Mechanisms and Controls on Soil Carbon Cycling
Climate models predict significant decreases in soil moisture in Mediterranean and high altitude ecosystems with estimated reductions of 5 to 10% soil moisture (Meehl et al., 2007). Forest ecosystems contain approximately one-half of the Earths terrestrial carbon © (1146 Pg), with two-thirds (787 Pg) of this pool residing in forest soils (Nave et al., 2010). Given the magnitude of the soil C pool, it is critical to understand the effects of forest management practices and projected climate change on soil C dynamics. Additionally, these effects will likely influence other important nutrient cycles (e.g., N, P, K), thus potentially impacting forest growth and productivity.

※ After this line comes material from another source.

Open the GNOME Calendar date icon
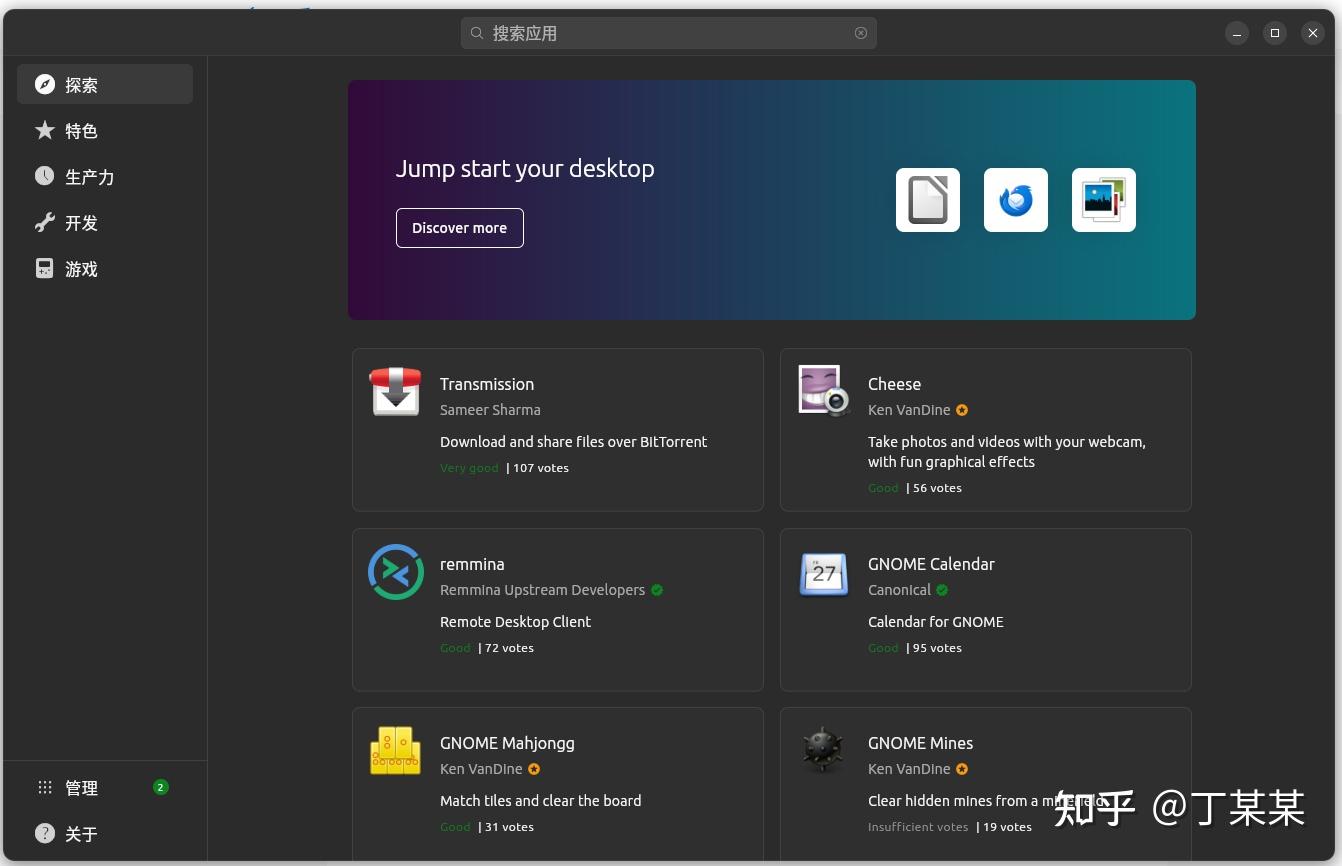Image resolution: width=1342 pixels, height=866 pixels. pos(822,571)
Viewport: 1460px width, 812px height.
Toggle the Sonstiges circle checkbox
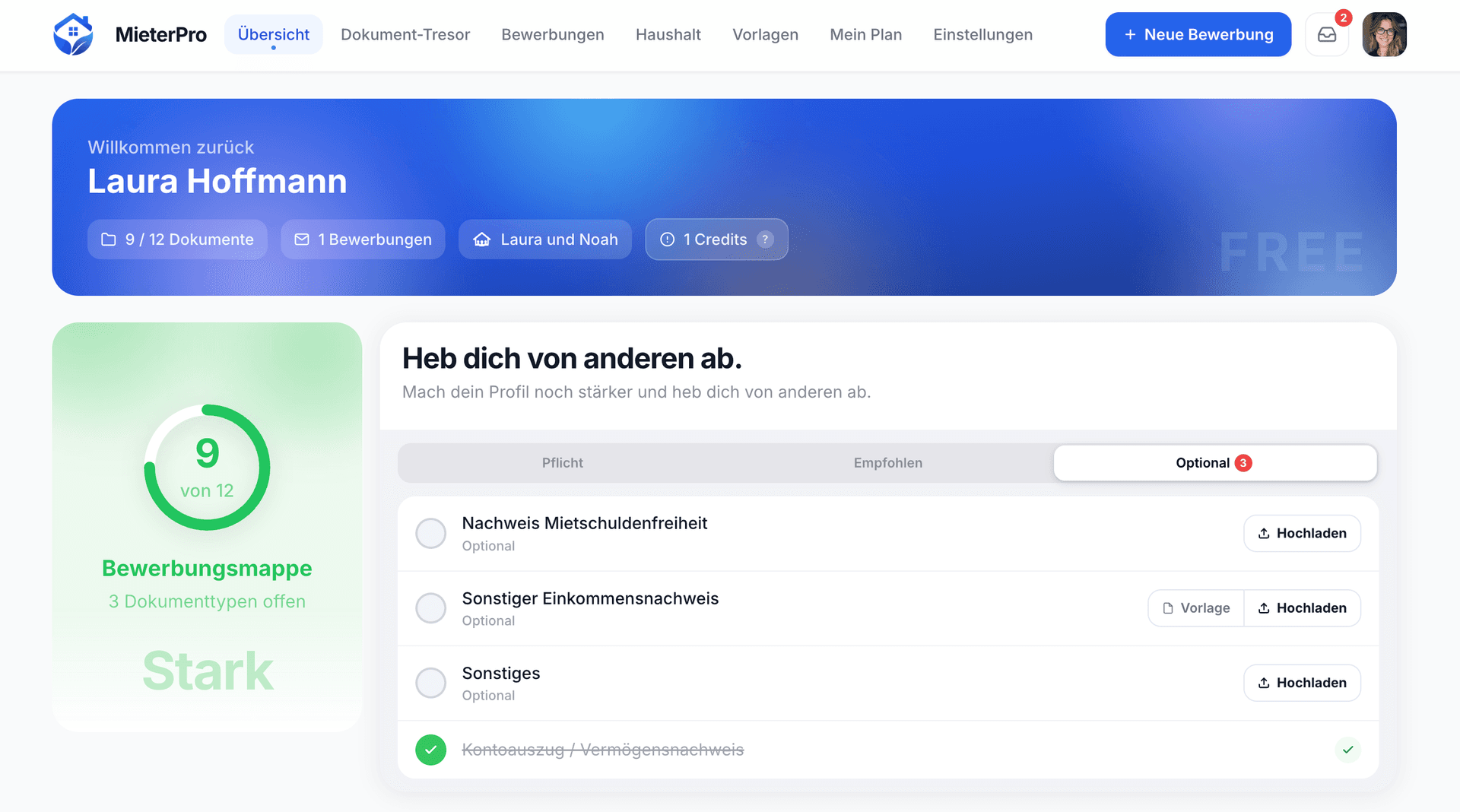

My research has examined the biogeochemical cycling of C and metals in forest ecosystem, which are largely considered aerobic environments. Growing evidence, however, suggests that forest soils may contain a high proportion of suboxic/anoxic microsites (~50% of Douglas Fir Oa horizon; Van der Lee et. al., 1999) and that ~50% of all organic matter decomposition may occur anaerobically (Schink, 2006). This may have significant implications in term of soil nutrient availability and forest productivity, dictated by how these redox microsites respond to changing forest management practices (i.e., clear-cutting, thinning, prescribed burns) and climate change. My research investigates how changing forest management practices and projected climate change will affect soil carbon storage and stability in forest soils.